Outta My Yard

By Elizabeth Peavey
By Elizabeth Peavey

Dearly Departed Dos & Don’ts

Until they’ve been there, most people are fairly clueless about what to do when someone they know loses a loved one. I can state outright, however, that I’m a pro: I do death well.

See, I was the first of my friends to lose a parent as an adult, and so was charged with forging the path for others. I was 26, mad as hell, and I kept score. I catalogued every hurt, slight and oversight. In fact, here’s something in the author’s own words from that time:

And now here’s the thing about death and other people: They are going to disappoint you. You have death cooties and they are scared of you. Or they will just stay away. Or they will want you to act like everything’s normal. Or they will say the wrong thing. Or they will say nothing at all. They will stare at you like your skin is peeling off like wallpaper. You will grow to distrust everyone you ever knew, and want to start afresh. You go to bars and talk to strangers.

(Yes, I have saved everything I’ve ever written. And no, we haven’t begun to scratch the surface of my youthful vitriol.)

Well, all I can say now is what a difference 24 years makes. In the weeks and months that have slowly stacked up since my mother’s passing last May, I’ve been doing more scorekeeping, but this time I’ve been tallying the positive experiences. Based on these kindnesses, here are some pointers for those of you who remain lost about how to handle that friend in mourning…

“Food = Love”

That’s what the card read that was attached to the wild-rice salad Bob and Christine left on our back porch. And that’s what I felt when I saw my friend Shonna lugging what appeared to be a 25-pound pan of lasagna up my front steps, and when Marguerite dropped off the tub of red beans and rice. I don’t know about you, but all that crying makes me hungry. Bring food.

Or, send a card

I know it may seem tacky and commercial, but cards are nice. Cards can be read at the end of the day when you don’t know what else to do with yourself. Cards from people you only know a little bit (thank you, Connie and Gay; Edite; Astrid; Sue C.; and my dentist, Greg) and from people you knew back when (thank you, Patrick, Shelly and Sally) are little blips of joy on your radar screen of woe. And while bereavement is not a popularity contest, it feels good to see those cards and letters pile up on the coffee table.

Enclose cash

Ha, ha. Just kidding. But I do have to confess that as I opened these cards — the arrival of which spanned my fiftieth birthday — I thought, Wouldn’t it be great if a twenty fluttered out?

Say something

Many people who don’t know what to say would rather say nothing. But even just acknowledging the loss avoids having to force those awkward, “You know my mom just died,” Tourette-like interjections into the conversation.

Show up

Woody Allen said, “Eighty percent of success is showing up.” With sympathy, it’s closer to 100. You don’t have to do or bring anything. Your presence — especially that of unexpected guests (thank you, Dale, Bonnie, Rita, Dan, Kim P., Steve, Sarah D., Colleen, and others) — is enough. If it seems like too much trouble, think of the two 82-year-old grammar-school chums of my mother’s, who drove to Bath from Gorham and Sanford to attend visiting hours. Or the family friend who, as I understand it, had not been to a funeral since her husband died right before my dad did in the early ‘80s. She got herself there, too. If you think your attendance won’t be noticed, you’re wrong.

Buy me a beer

No, it’s not going to fix anything, but I like free hooch.
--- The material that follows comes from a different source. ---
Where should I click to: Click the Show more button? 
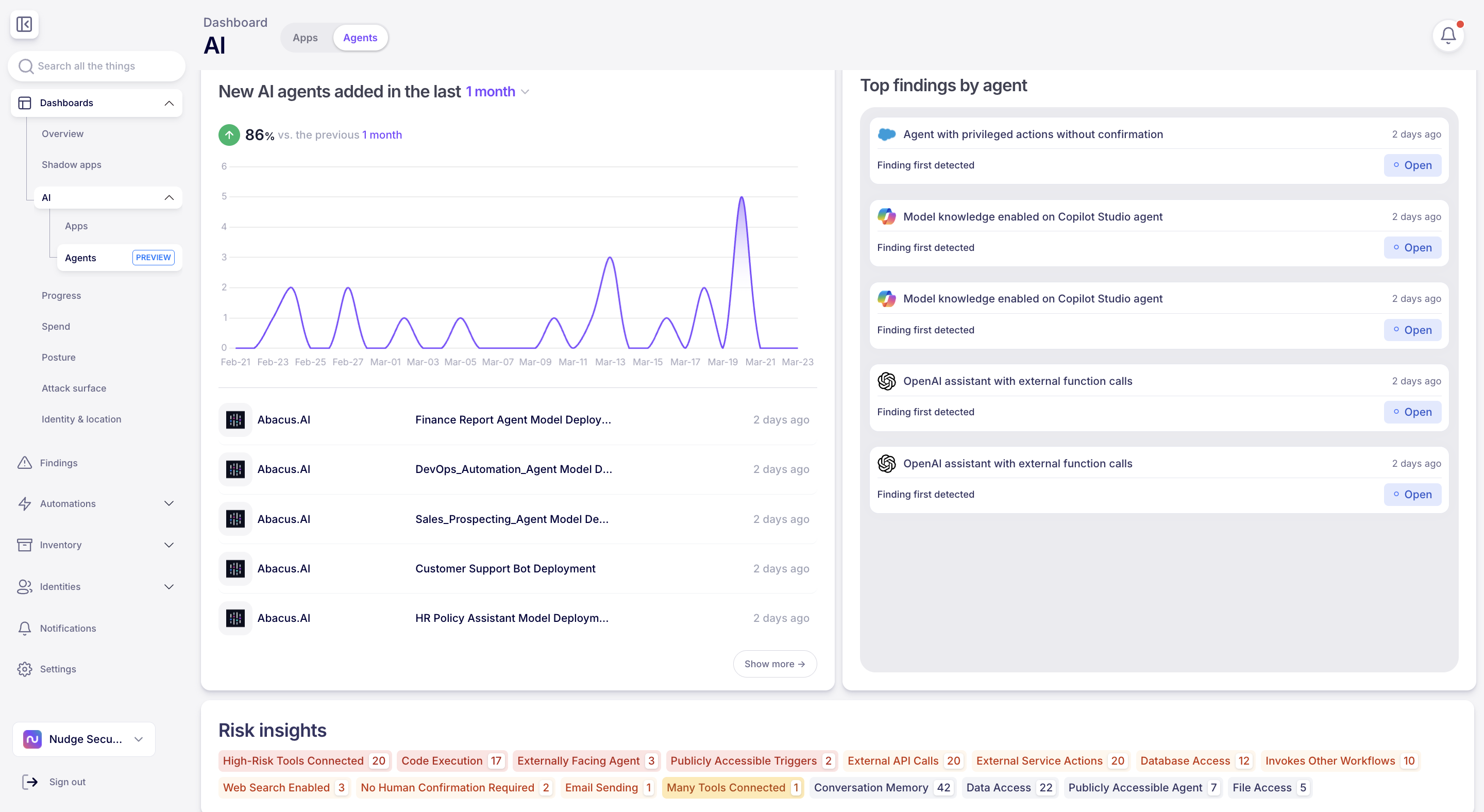point(774,664)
Actually, forget the beer. A week at your country home would do much more to restore my spirits.

Remember, the road to perdition…

Sometimes word travels slowly. A card is still welcome weeks and months later. (Thank you, Joan and Becki.) I remember hearing, many months after the fact, about how a woman I knew only slightly and for a very short time had lost her son. I should send a card, I thought … over and over and over again. But I never did. I decided the briefness of our acquaintance and the length of time since the loss justified not sending a card. I knew better.

None of this even begins to touch on how well I’ve been taken care of by my amazing inner circle of friends and family (too many and too dear to thank here), or how the love of a good man can get you through most anything. When you’re young and mad, it’s easy to focus on people’s shortcomings. But when you’re old and sad (and have racked up your own crop of failings), any tiny act of kindness is a gift. And for understanding that — finally, after 50 years — I am grateful.

Elizabeth Peavey wasn’t kidding about the country house. Just leave the key under the mat.